Go to the line below containing "Screen dimensions: 1203x683" and print exactly from there through the line containing "Open the QR", both included. Print nothing else.

[Stored records]
· · · · · · ·
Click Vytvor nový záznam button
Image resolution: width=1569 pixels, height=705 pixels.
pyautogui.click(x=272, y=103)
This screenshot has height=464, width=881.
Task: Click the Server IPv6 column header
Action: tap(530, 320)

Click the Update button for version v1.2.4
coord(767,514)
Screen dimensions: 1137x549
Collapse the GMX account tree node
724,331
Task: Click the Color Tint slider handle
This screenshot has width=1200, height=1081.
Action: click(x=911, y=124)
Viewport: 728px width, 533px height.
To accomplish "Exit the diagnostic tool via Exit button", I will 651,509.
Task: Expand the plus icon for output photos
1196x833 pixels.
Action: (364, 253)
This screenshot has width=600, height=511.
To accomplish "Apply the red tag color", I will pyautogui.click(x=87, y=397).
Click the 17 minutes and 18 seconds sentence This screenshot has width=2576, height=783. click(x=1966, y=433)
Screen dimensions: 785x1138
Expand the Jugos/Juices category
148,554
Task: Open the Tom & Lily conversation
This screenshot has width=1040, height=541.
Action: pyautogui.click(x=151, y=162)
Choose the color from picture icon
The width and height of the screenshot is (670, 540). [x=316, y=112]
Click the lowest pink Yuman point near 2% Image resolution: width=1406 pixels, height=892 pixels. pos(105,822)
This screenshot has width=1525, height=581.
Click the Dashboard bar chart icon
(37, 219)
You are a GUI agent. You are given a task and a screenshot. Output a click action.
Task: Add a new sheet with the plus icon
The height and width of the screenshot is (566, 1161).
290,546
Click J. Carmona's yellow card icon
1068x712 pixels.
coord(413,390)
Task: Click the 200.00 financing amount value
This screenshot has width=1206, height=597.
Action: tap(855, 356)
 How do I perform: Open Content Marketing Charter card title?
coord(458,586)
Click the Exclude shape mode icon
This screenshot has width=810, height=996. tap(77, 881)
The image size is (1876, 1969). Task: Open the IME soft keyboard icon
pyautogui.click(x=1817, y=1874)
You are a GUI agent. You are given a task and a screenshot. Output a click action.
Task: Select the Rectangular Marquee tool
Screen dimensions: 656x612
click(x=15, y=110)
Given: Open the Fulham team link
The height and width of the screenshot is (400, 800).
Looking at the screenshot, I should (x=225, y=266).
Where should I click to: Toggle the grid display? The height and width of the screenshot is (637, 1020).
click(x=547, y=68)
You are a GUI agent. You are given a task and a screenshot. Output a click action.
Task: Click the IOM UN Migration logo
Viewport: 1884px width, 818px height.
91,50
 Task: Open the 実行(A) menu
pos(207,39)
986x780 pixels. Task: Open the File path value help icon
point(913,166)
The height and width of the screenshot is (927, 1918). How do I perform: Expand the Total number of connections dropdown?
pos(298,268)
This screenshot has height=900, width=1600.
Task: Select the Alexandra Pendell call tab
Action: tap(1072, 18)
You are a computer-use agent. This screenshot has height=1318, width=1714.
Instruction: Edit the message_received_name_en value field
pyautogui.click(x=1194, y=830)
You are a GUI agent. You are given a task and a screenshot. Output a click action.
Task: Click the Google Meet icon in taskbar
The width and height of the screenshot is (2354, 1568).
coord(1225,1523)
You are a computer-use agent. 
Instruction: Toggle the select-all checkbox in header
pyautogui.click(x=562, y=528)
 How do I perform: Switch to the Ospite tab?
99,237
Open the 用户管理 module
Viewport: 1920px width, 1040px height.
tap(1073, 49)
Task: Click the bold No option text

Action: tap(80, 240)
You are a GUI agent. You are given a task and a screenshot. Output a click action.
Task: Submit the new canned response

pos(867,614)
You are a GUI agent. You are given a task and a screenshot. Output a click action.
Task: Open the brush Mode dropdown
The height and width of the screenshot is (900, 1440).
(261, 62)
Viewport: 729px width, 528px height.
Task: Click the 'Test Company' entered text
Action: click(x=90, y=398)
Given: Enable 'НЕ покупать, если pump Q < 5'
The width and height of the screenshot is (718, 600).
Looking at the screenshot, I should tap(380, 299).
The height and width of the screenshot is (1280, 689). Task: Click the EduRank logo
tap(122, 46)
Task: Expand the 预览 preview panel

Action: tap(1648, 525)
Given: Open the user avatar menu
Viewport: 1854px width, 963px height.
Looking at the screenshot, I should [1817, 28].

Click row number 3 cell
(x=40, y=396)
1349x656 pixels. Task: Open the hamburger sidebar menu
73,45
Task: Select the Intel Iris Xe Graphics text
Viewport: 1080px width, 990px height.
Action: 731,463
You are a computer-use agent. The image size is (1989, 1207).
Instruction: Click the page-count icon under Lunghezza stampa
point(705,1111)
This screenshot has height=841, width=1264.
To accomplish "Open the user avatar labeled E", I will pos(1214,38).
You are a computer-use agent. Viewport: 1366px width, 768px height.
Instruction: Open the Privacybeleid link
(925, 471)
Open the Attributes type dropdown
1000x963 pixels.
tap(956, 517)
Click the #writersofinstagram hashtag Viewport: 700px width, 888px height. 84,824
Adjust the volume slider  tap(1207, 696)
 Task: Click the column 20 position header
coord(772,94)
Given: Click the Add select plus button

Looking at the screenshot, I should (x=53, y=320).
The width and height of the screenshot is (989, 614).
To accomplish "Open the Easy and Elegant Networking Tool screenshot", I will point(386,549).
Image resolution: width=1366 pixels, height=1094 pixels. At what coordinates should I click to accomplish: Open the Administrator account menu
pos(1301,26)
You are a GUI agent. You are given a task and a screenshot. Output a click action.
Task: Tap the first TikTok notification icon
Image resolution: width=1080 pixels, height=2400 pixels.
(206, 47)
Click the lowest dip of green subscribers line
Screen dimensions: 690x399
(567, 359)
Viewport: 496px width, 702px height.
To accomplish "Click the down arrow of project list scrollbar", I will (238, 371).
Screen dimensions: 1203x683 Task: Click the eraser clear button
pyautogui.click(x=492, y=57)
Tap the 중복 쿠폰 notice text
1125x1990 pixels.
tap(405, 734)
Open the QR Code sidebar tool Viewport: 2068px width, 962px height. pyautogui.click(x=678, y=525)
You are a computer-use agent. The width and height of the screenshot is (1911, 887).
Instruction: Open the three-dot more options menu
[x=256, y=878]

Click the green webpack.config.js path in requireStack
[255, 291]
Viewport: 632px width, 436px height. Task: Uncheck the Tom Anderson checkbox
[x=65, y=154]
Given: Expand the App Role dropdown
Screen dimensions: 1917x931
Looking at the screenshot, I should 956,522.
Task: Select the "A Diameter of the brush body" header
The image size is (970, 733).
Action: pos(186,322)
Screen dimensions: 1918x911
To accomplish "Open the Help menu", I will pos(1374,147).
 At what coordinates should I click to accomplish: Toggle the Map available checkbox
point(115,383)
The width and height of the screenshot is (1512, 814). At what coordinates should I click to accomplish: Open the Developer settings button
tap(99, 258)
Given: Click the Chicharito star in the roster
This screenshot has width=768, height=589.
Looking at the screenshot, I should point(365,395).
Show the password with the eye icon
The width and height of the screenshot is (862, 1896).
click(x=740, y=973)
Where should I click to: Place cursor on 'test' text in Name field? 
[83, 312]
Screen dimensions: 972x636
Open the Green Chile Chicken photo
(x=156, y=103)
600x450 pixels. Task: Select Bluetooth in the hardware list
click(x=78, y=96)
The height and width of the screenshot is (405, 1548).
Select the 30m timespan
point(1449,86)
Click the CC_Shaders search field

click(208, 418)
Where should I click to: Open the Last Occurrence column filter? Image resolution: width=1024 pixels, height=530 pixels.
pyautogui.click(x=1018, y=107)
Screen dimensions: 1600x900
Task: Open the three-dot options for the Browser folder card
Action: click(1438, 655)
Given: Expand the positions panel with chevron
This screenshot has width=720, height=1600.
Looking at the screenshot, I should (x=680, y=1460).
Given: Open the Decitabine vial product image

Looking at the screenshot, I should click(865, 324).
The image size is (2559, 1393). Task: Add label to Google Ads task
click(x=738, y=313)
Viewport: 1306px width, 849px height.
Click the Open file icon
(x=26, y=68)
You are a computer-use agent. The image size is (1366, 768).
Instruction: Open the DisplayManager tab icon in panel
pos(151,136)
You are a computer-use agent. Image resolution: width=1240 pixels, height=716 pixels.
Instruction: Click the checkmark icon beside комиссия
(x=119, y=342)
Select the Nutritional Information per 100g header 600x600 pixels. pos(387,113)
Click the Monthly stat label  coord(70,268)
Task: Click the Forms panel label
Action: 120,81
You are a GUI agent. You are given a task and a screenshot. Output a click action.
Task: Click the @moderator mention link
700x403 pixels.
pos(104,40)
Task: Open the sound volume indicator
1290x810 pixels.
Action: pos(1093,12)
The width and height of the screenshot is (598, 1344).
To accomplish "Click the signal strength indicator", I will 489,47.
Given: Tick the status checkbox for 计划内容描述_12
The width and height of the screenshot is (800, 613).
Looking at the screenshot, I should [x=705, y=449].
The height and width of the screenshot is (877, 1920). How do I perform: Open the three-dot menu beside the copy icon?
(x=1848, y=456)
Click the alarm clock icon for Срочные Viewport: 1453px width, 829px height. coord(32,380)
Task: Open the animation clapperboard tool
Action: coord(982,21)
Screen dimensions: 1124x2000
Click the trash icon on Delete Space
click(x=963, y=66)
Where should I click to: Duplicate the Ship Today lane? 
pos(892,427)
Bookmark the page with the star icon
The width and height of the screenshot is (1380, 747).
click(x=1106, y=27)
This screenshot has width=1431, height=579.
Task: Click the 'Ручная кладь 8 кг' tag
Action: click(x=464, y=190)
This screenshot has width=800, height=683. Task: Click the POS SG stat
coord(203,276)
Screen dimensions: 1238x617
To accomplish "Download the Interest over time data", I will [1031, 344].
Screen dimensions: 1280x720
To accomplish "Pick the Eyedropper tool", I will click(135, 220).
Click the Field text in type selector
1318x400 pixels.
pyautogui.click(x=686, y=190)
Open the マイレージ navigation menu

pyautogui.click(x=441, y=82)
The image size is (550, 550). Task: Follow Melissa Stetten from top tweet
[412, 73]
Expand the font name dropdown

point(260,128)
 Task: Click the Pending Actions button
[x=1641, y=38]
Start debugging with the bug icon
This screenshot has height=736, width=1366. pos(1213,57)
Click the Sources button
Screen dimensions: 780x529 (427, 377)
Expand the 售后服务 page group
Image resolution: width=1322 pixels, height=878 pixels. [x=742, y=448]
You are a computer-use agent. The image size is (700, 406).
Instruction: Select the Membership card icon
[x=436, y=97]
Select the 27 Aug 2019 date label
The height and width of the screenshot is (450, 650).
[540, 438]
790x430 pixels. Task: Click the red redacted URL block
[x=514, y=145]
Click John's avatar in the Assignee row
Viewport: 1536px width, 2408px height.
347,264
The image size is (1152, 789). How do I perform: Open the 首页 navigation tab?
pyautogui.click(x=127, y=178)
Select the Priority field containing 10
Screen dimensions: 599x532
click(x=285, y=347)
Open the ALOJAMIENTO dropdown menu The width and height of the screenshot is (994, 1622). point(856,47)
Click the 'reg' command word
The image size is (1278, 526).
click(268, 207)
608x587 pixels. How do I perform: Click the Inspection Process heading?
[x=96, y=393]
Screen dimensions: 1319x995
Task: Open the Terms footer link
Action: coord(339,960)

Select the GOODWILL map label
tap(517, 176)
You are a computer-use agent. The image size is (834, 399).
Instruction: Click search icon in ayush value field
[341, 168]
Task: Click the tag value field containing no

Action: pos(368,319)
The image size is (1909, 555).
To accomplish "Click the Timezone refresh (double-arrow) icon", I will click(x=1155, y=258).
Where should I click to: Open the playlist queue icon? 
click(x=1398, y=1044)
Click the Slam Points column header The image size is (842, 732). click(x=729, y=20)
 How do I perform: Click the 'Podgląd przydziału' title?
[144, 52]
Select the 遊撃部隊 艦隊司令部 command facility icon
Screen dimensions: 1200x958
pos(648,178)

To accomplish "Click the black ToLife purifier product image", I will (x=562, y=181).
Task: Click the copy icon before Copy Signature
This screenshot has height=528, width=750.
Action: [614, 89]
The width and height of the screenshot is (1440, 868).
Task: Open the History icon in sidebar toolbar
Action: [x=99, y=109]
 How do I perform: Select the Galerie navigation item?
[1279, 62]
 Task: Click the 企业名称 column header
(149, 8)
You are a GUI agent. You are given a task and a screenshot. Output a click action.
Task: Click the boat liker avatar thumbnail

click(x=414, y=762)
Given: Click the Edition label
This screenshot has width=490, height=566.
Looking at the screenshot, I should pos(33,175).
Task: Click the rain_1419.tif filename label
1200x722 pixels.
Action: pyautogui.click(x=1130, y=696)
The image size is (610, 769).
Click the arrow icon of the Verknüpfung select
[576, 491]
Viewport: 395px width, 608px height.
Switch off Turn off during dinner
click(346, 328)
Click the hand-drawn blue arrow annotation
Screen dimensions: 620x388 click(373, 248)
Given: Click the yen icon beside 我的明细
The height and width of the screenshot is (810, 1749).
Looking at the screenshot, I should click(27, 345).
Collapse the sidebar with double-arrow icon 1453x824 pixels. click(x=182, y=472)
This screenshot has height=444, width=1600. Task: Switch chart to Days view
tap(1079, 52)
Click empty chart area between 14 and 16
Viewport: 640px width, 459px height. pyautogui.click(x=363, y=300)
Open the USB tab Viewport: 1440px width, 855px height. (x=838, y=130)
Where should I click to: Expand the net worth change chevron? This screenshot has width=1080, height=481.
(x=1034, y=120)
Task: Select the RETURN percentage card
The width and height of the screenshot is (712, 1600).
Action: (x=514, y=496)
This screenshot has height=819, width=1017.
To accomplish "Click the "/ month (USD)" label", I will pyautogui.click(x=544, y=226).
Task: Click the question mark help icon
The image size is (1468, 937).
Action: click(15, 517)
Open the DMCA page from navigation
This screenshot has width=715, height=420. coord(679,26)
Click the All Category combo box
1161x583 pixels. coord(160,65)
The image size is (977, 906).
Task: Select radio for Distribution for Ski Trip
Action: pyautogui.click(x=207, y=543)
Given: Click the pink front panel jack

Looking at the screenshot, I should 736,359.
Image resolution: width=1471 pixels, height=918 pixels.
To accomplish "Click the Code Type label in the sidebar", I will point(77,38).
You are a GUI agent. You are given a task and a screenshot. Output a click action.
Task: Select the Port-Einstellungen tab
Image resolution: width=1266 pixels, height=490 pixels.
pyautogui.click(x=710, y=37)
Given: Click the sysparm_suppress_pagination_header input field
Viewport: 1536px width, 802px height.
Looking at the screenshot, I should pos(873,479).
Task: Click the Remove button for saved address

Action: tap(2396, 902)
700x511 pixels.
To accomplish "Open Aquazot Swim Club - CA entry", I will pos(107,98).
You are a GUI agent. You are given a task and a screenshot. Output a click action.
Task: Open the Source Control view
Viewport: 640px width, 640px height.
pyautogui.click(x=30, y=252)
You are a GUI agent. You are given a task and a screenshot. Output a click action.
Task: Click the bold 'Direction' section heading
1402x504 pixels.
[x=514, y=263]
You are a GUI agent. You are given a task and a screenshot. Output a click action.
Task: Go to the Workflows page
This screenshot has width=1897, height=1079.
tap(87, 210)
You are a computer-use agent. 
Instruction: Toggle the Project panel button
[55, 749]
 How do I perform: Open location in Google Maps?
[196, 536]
· · · · · · ·
Solution to this task:
Screen dimensions: 1203x683 Task: Click the eraser clear button
pyautogui.click(x=492, y=57)
Tap the 중복 쿠폰 notice text
1125x1990 pixels.
tap(405, 734)
Open the QR Code sidebar tool Viewport: 2068px width, 962px height. pyautogui.click(x=678, y=525)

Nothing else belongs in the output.